I saw Rebel Man in the hallway today. Wearing his black
long-sleeved Slayer concert shirt, he slipped out of his classroom ad passed
right by the locker where the three of us girls were standing. I wondered
if he was on his way outside for a smoke, and then I wondered why I cared.
I shook it off, hurrying down the hall and catching up with my friends by the
staircase. They were laughing at me, at my foolish self, and I found
myself laughing, too. How could I fall for someone who listens to
Slayer?


He looked so good. I have yet to find someone who thinks he is as appealing as I think he is, and while that doesn't bother me, it would be nice to have someone "get" it. I think I come across to most people as this totally extroverted chatty-cathy happy-go-lucky person, but I'm not.
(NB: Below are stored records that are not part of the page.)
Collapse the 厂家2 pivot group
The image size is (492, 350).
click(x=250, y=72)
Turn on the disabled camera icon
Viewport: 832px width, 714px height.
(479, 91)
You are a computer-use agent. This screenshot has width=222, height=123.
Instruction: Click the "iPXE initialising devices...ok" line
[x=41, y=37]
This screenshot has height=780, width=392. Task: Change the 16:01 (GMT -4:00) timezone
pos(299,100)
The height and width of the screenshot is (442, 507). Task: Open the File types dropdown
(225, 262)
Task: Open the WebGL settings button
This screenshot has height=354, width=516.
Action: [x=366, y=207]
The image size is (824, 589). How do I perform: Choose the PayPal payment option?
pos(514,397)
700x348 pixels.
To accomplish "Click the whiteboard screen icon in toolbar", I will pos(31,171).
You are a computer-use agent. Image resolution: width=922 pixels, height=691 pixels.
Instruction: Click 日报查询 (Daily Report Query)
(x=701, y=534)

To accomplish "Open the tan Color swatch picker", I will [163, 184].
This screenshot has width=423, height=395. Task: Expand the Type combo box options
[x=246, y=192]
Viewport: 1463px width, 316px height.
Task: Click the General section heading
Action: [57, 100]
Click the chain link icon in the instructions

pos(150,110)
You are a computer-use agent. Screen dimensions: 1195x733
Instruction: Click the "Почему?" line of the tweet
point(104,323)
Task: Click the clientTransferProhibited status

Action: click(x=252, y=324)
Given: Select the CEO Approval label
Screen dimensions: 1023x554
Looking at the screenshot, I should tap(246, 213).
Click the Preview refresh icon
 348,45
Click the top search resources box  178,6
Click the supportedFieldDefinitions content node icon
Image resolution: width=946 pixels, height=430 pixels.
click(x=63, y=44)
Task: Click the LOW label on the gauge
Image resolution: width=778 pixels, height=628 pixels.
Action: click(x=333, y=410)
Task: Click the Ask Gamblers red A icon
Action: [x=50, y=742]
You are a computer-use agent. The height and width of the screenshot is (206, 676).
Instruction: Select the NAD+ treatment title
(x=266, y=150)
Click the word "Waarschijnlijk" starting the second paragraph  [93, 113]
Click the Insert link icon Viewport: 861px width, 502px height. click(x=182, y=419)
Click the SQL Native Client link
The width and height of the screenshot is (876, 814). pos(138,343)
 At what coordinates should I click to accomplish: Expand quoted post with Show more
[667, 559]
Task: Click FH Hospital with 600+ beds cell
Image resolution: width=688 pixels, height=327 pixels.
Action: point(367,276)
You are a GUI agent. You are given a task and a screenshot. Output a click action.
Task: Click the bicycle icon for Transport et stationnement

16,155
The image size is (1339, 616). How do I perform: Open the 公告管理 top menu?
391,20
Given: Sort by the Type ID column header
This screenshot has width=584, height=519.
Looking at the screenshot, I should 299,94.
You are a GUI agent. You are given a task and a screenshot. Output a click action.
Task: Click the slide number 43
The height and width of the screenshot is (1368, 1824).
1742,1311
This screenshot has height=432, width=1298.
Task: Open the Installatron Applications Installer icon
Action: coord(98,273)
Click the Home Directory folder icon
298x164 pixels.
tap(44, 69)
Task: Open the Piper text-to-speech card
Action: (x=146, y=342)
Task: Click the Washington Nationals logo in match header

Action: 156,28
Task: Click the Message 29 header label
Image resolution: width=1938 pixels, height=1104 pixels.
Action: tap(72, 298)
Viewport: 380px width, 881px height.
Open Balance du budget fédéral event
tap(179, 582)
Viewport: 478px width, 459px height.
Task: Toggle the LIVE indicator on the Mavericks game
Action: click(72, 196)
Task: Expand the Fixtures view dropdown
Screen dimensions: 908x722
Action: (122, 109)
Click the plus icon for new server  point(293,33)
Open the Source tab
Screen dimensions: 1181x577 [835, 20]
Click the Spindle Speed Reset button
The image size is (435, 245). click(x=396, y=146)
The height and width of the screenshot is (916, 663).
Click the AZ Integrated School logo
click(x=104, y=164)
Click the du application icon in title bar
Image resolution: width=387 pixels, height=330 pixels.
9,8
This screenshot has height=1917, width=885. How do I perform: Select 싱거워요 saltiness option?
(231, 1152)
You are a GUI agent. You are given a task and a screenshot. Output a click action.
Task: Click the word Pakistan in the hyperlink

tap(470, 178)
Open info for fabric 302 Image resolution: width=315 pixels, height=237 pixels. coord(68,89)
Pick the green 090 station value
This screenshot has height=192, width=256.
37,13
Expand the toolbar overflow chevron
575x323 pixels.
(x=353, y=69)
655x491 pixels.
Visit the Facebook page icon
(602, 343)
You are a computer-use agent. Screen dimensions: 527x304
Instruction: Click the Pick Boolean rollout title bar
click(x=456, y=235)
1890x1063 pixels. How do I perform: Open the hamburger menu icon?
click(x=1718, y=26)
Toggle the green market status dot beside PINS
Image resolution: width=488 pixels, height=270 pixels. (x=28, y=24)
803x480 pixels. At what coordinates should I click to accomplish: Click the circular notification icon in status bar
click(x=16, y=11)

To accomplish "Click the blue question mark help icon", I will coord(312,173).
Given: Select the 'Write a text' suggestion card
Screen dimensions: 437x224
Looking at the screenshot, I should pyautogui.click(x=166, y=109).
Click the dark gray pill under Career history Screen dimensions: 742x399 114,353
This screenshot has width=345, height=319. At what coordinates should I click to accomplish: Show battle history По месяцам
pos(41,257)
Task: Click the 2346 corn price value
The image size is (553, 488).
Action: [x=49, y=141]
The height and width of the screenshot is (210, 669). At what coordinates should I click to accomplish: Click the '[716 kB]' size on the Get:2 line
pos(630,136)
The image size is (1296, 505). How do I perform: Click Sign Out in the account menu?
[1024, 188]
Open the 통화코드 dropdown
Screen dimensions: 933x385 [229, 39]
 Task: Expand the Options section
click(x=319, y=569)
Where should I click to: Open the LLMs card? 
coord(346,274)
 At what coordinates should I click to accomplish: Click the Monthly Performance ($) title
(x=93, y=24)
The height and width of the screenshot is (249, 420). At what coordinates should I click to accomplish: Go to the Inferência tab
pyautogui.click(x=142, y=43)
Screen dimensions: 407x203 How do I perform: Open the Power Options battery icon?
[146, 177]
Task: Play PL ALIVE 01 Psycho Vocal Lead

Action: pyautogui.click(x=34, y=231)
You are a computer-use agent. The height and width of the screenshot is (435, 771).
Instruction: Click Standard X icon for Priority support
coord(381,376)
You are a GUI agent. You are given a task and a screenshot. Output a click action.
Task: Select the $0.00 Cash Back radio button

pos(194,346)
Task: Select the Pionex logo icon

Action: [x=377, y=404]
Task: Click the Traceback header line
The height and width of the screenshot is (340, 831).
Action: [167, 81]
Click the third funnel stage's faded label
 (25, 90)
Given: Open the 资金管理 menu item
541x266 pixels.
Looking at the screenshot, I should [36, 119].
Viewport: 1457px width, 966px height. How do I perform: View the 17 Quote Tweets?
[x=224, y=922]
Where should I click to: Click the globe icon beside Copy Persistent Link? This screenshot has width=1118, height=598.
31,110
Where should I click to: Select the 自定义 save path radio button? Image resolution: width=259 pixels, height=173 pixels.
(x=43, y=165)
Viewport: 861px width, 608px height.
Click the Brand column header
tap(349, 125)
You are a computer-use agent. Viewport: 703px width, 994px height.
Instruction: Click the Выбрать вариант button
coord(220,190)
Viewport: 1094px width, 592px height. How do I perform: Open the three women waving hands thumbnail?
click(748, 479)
I'm so tightly reined in so much of the time, always questioning, second-guessing, critiquing, criticizing myself, my thoughts, my opinions. I want to meet someone who is outside what I am inside, so that I have a place where I can finally be the insane, wildly passionate woman I know I am. And, Rebel Man looks like the kind of guy who would bring out all those severely supressed parts of me. He walks, not like he owns the place, but like he belongs there, with his cool half-smile that he only pulls out every once in awhile, and his long long dark hair. He plays music -- music music music -- and I bet when he plays he loses himself inside of it, the way I do when I listen to my favourite songs. So devil-may-care.

Josh met me after class and we bussed it uptown to Kent's very very very cool condo. It was a good night. Good food, good laughs, good conversation. I'm glad I finally got to see them two of them really together... makes me think of this line from Bridget Jones' Diary which I can't remember and am too lazy to look up, but basically translates into '"I got the warm fuzzies". It was also the perfect time to look through our New York pictures... I've sort of fallen into the place where the entire trip seems so surreal I find it hard to believe it actually happened. It was nice to have the chance to laugh about and re-remember our totally amazing experiences. I'm surprised at how intense my desire is to go back... usually my connections aren't to places so much as people. Yet ANOTHER reason to move to Cape Breton Island... I'll be that much closer to New York City. Ahhh... pipe dreams.

S and I were talking the other day about how badly we just want to get out of -> here <-. I love Edmonton, I do. It's the only city I've ever been in where I can imagine raising a family. But there are too many uncomfortable memories here. I am tired of seeing the same people, taking the same busses to the same places to do the same things, day after day after day after day. I'm starting to feel that awkward inferiority when faced with my far more productive peers, people I come across from my younger years who are so obviously in a more successful place then I am. Even my crushes, my attractions, are old, tethered to the past. The sensible part of me (small as it is) reminds me that physical distance does nothing to sever one from the burdens of the past. But, mightn't it help, even a little?